> **DATA FOR ANALYSIS**:
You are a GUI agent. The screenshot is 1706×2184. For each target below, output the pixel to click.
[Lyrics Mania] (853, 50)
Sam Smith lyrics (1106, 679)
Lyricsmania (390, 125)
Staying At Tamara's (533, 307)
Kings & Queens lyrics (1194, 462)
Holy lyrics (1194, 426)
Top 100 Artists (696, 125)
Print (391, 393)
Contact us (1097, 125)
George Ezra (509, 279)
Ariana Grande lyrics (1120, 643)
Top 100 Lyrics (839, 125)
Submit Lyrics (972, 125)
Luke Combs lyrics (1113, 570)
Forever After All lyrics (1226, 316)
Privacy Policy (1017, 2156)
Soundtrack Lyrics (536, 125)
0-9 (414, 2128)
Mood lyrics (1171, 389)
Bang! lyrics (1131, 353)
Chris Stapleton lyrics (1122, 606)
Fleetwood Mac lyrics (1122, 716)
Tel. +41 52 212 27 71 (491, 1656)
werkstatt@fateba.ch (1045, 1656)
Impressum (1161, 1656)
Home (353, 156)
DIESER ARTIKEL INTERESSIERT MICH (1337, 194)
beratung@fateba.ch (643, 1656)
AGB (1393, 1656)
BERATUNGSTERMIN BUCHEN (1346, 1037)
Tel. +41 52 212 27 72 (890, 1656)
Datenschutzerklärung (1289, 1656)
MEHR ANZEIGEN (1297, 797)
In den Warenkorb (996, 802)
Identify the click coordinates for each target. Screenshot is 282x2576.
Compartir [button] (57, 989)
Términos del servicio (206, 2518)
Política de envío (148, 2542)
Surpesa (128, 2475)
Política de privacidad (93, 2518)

> **INSTRUCTIONS TO FOLLOW**: Of all the entries above, retype exactly the lines from the line with "Mood lyrics (1171, 389)" to the line with "DIESER ARTIKEL INTERESSIERT MICH (1337, 194)", both included, and no others.

> **EXERCISE RESULT**:
Mood lyrics (1171, 389)
Bang! lyrics (1131, 353)
Chris Stapleton lyrics (1122, 606)
Fleetwood Mac lyrics (1122, 716)
Tel. +41 52 212 27 71 (491, 1656)
werkstatt@fateba.ch (1045, 1656)
Impressum (1161, 1656)
Home (353, 156)
DIESER ARTIKEL INTERESSIERT MICH (1337, 194)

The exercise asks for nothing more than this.